Exercise prompt:
Copy out the entire passage on exfoliation treatments below, word for word.

Text under study:
There is no downtime associated with this procedure, unless a superficial nick or scratch appears. Dermaplaning is most commonly performed on a monthly basis, but can be done as often as every two weeks. There is a low chance of adverse effects when the technician is properly trained and practices safe measures. Although merely an old wives’ tale, many patients are often concerned that the hair will grow back heavier and darker after dermaplaning. You can calm your client’s fears, and tell them that shaving cannot change the structure and function of the hair. It will grow back at the same rate and texture as before the treatment. It is important to warn the client that their hair may feel blunt when the hair initially grows back. This should not be confused with extra hair growth. Clients see the most benefit when using a customized skin care regimen to address any underlying concerns.
High-pressure Saline Exfoliation
High-pressure saline exfoliation uses a high-velocity spray gun to apply sterile saline solution and compressed oxygen on the skin. The pressurized stream of saline exfoliates the superficial layers of skin while increasing levels of hydration. The oxygen component helps to revitalize the skin and fight bacteria associated with acne. There is also the option of infusing helpful ingredients with specialized topical products, including antioxidants, hydroxy acids and anti-inflammatory ingredients.
Clients love the feel of this treatment, similar to the feel of wet microdermabrasion. The biggest difference between the two treatments is that the high pressure saline is performing the exfoliation. With the wet microdermabrasion, it is the diamond tip exfoliating the surface. The results for revitalization are often seen after one treatment; however, a series of six treatments spaced four weeks apart is recommended to reduce the appearance of fine lines, even skin tone and texture, and overall provide a more youthful appearance.
This treatment is sure to become highly sought after by estheticians and consumers. Some are saying it is similar to “pressure-washing” the skin. The high pressure saline can be used on all skin types with the exception of overly inflamed or sensitized skin and of course the presence of any open wounds or infections.
Do Your Research
The variety of devices and means of exfoliation can make it difficult to choose which method to use. Each of these methods has their pros and cons; it is up to the technician to decide which is best for them and their clients. When choosing a device, research several distributors. A good rule to follow when choosing any device is to examine at least three companies. Make sure the company offers a warranty, call other customers for feedback on customer service and find out the cost of consumables including maintenance on the device. Estheticians are allowed to work on the non-living superficial layers of the epidermis in most states; however, check with your individual state regulations before performing any of these exfoliation methods on clients. Overall, it is important that whatever treatment you provide gives the client expected results.
Note: treatments that a licensed esthetician may perform in a medical spa space vary by state. Please consult with your state board before adopting or performing any unfamiliar treatment.

Given data:
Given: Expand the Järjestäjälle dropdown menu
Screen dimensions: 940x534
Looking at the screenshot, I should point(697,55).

...

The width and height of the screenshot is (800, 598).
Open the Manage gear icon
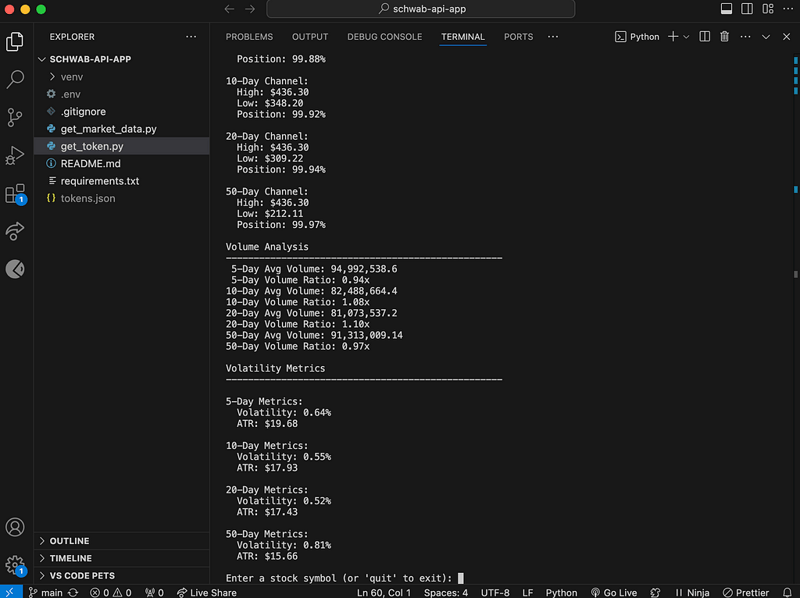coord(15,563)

Task result:
There is no downtime associated with this procedure, unless a superficial nick or scratch appears. Dermaplaning is most commonly performed on a monthly basis, but can be done as often as every two weeks. There is a low chance of adverse effects when the technician is properly trained and practices safe measures. Although merely an old wives’ tale, many patients are often concerned that the hair will grow back heavier and darker after dermaplaning. You can calm your client’s fears, and tell them that shaving cannot change the structure and function of the hair. It will grow back at the same rate and texture as before the treatment. It is important to warn the client that their hair may feel blunt when the hair initially grows back. This should not be confused with extra hair growth. Clients see the most benefit when using a customized skin care regimen to address any underlying concerns.
High-pressure Saline Exfoliation
High-pressure saline exfoliation uses a high-velocity spray gun to apply sterile saline solution and compressed oxygen on the skin. The pressurized stream of saline exfoliates the superficial layers of skin while increasing levels of hydration. The oxygen component helps to revitalize the skin and fight bacteria associated with acne. There is also the option of infusing helpful ingredients with specialized topical products, including antioxidants, hydroxy acids and anti-inflammatory ingredients.
Clients love the feel of this treatment, similar to the feel of wet microdermabrasion. The biggest difference between the two treatments is that the high pressure saline is performing the exfoliation. With the wet microdermabrasion, it is the diamond tip exfoliating the surface. The results for revitalization are often seen after one treatment; however, a series of six treatments spaced four weeks apart is recommended to reduce the appearance of fine lines, even skin tone and texture, and overall provide a more youthful appearance.
This treatment is sure to become highly sought after by estheticians and consumers. Some are saying it is similar to “pressure-washing” the skin. The high pressure saline can be used on all skin types with the exception of overly inflamed or sensitized skin and of course the presence of any open wounds or infections.
Do Your Research
The variety of devices and means of exfoliation can make it difficult to choose which method to use. Each of these methods has their pros and cons; it is up to the technician to decide which is best for them and their clients. When choosing a device, research several distributors. A good rule to follow when choosing any device is to examine at least three companies. Make sure the company offers a warranty, call other customers for feedback on customer service and find out the cost of consumables including maintenance on the device. Estheticians are allowed to work on the non-living superficial layers of the epidermis in most states; however, check with your individual state regulations before performing any of these exfoliation methods on clients. Overall, it is important that whatever treatment you provide gives the client expected results.
Note: treatments that a licensed esthetician may perform in a medical spa space vary by state. Please consult with your state board before adopting or performing any unfamiliar treatment.